Directions for this task >>
Return every line of the records that includes the string "Expand".

····················

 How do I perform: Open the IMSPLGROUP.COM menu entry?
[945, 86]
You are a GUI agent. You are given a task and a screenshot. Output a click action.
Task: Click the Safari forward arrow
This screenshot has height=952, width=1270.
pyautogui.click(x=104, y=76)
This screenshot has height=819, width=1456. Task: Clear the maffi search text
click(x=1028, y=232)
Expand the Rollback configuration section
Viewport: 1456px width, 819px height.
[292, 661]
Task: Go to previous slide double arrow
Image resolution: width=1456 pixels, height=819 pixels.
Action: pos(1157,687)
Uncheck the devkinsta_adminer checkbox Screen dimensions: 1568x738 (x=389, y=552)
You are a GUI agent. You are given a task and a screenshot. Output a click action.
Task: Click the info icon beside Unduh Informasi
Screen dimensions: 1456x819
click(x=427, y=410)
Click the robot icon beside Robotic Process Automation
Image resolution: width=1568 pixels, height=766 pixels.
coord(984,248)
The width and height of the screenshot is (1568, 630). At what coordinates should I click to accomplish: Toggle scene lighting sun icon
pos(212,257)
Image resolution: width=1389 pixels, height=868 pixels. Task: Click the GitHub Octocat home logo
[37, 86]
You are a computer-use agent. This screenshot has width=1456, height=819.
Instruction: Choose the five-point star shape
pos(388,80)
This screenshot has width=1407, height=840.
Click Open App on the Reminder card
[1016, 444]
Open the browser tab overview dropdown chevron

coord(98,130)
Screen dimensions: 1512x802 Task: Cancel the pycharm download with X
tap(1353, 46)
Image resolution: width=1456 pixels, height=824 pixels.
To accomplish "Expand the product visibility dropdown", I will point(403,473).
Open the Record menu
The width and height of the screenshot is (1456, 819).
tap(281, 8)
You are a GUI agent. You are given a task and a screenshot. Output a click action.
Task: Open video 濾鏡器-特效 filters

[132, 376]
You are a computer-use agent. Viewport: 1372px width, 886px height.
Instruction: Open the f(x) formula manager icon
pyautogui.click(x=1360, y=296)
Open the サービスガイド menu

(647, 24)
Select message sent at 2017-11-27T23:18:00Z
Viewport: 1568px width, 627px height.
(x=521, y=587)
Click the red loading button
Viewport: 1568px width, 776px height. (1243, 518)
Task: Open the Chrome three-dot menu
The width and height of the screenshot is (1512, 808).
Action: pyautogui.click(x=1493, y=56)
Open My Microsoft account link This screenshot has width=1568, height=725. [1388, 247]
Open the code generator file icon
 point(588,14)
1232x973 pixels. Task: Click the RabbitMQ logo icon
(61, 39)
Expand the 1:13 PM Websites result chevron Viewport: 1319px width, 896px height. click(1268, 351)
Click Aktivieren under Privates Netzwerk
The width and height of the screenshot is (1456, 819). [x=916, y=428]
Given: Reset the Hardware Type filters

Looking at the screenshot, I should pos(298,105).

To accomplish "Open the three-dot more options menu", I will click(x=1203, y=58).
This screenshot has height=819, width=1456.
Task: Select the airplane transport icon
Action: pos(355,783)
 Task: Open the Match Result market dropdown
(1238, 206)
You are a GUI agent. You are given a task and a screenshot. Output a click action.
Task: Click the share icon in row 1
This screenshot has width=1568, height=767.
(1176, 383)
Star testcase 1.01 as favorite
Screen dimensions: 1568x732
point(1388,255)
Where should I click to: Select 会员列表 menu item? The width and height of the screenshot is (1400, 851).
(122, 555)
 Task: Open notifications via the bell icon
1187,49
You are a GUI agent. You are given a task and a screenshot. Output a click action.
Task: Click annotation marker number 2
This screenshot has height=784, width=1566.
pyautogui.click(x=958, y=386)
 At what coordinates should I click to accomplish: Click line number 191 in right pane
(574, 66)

····················

Answer to this task >>
Expand the Rollback configuration section
To accomplish "Expand the product visibility dropdown", I will point(403,473).
Expand the 1:13 PM Websites result chevron Viewport: 1319px width, 896px height. click(1268, 351)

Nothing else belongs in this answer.